Kujejalkan ke dalam perutku bermacam batu di sekitar air terjun. Batu yang aku makan bertekstur keras di luar tapi lembut di dalam bagian dalam mirip seperti telur. Cangkang batu itu renyah seperti krupuk, di bagian dalamnya terdapat berbagai macam kejutan. Dari tiga batu yang aku makan yang pertama berisi keju dengan bau menyengat tetapi sanggat enak saat bercinta dengan lidahku. Batu yang kedua berisi selai kacang dengan taburan kacang-kacangan super renyah dan yang ketiga adalah rasa semriwing khas daun mint.
Aku memiliki dua sayap transparan berwarna menakjubkan. Setiap aku mengepakkan kedua sayapku muncul serpihan bintang-bintang kecil yang bertebaran indah. Dengan gaun dari jalinan akar tumbuhan dan kelopak bunga raksasa aku melangkah dengan anggun.

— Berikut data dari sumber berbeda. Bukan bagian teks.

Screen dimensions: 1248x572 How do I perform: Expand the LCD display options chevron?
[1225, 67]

Kuputuskan untuk menyusuri tempat aneh itu, tapi kesalahan fatal terjadi. Kakiku tergelincir lumut berwarna merah jambu, aku tercebur ke dalam air terjun dan tenggelam di dalamnya. Aku berteriak minta tolong, tubuhku melepuh ditengah aliran coklat panas, hingga akhirnya aku tak sadarkan diri.
Pandanganku terdistorsi kembali, dengan tubuhku yang biasa. Mendadak aku mual, isi perutku terpilin, ususku melilit. Melihat pemandangan didepanku.

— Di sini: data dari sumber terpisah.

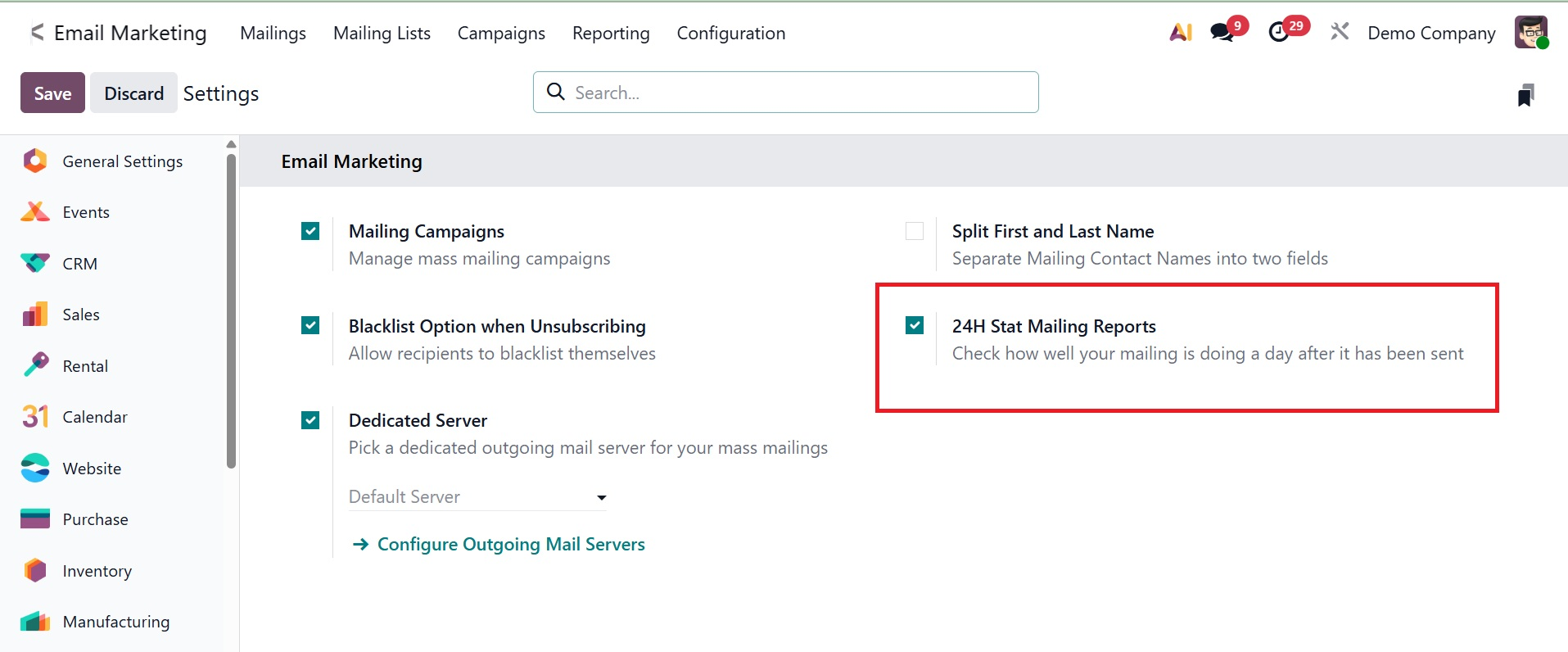
Task: Uncheck the Mailing Campaigns checkbox
Action: [x=310, y=232]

Simbah, Candra, Via, dan semua orang yang aku kenal menumpuk dengan luka di leher mereka. Jasad mereka menggunung di depanku, membaui udara dengan bau busuk menyengat. Isi perutku bergejolak, kubekap mulutku dengan kedua tanganku. tubuhku limbung saat melihat tanganku penuh dengan bercak darah. Ada yang masih mengalir dan ada yang sudah mengering. Kuputar tubuhku kebelakang, menghadap cermin setinggi dua meter.
Pantulan bayangan di depan cermin itu menghantam dadaku. Kulihat tubuhku bersimbah darah, bercak dan noda darah dimana-mana dengan dua buah taring tersumpal di mulutku. Aku langsung pingsan usai melihat tubuhku dalam wujud vampir.
Lubang hitam muncul dari kelopak mataku. Dari arah cermin lubang hitam itu melumatku mentah-mentah. Gemericik hujan membangunkanku, mengetuk ringan jendela kacaku dan mengantar nyawaku kembali ke jasad bobrokku. Aku terbangun dengan tubuh transparan berwarna kelabu. Cahaya kuning dari lampu di meja belajar menembus kulit tanganku. aku kelabakan, kucari cermin di laci meja belajarku dan tak nampak wujudku sama sekali di kaca itu.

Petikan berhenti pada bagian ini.